Record list »

═══

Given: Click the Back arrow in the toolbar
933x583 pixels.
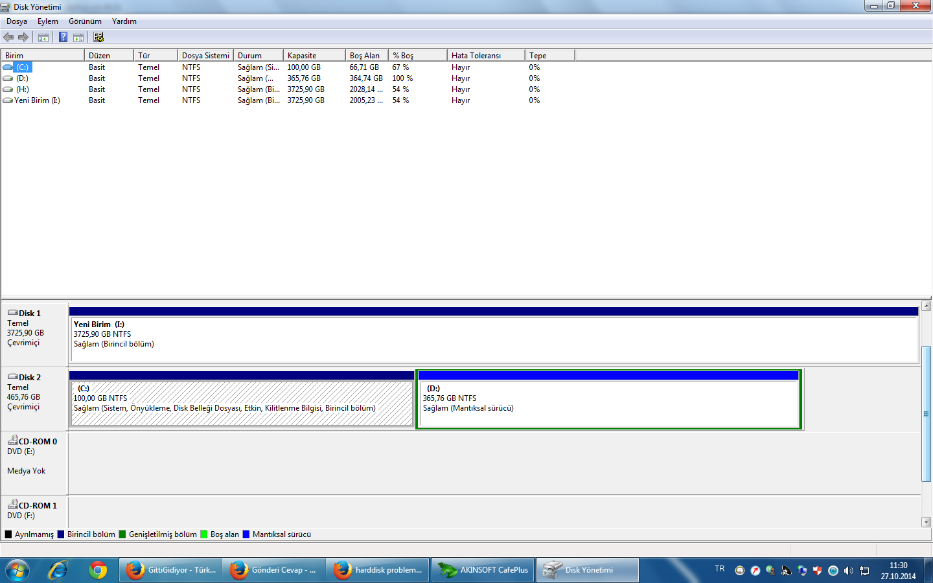Looking at the screenshot, I should (x=8, y=38).
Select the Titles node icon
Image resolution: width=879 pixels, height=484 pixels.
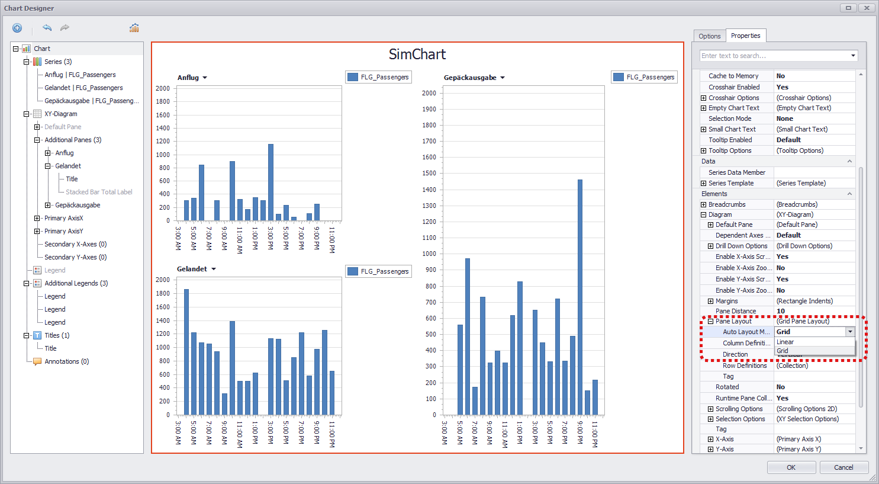37,335
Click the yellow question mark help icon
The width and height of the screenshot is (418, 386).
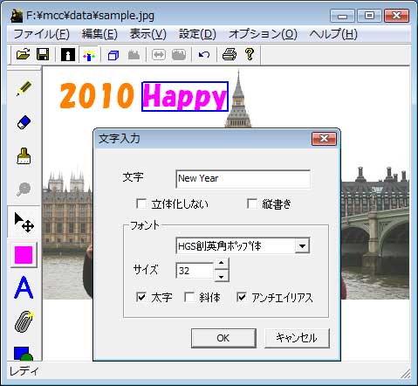point(250,54)
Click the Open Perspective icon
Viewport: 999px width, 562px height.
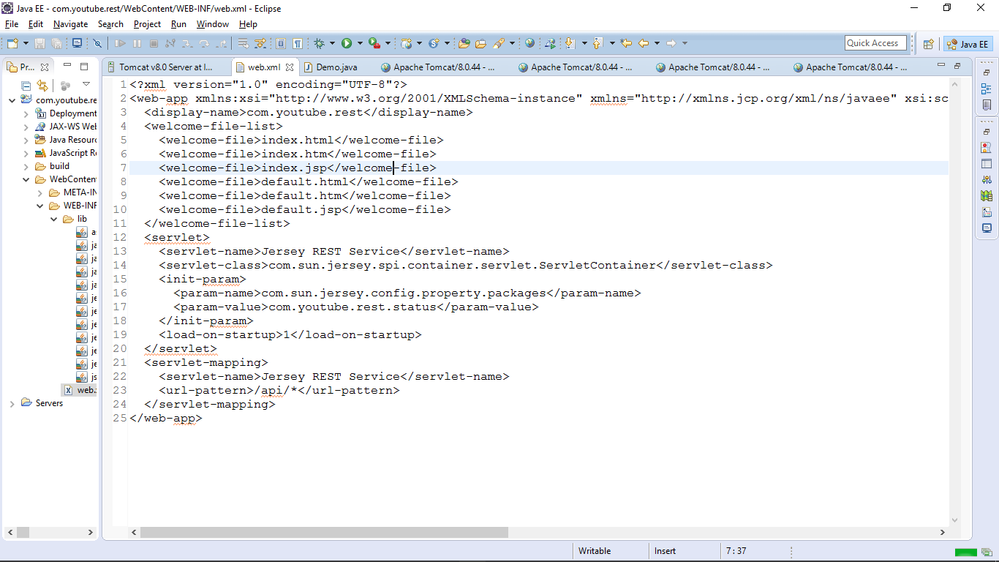[x=928, y=44]
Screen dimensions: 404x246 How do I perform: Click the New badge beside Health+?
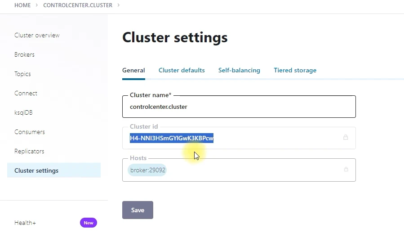pos(88,223)
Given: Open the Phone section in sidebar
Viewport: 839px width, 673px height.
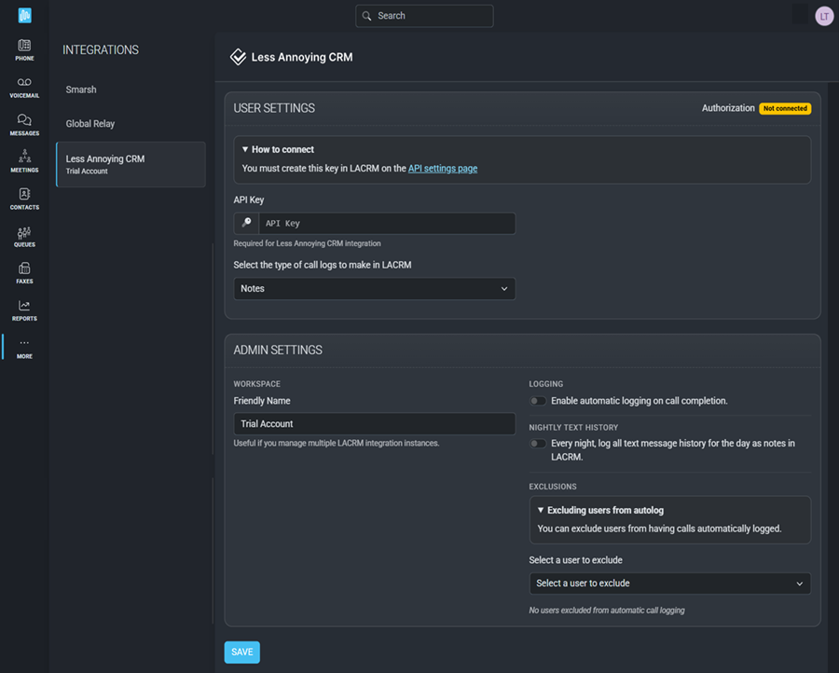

═══

Task description »
Find every line in the rows above that contains the word "Click" and copy those lines, treating uppercase and lowercase as different.

Finished task »
Given: Click the Back arrow in the toolbar
Click the yellow question mark help icon
Click the Open Perspective icon
Screen dimensions: 404x246 How do I perform: Click the New badge beside Health+?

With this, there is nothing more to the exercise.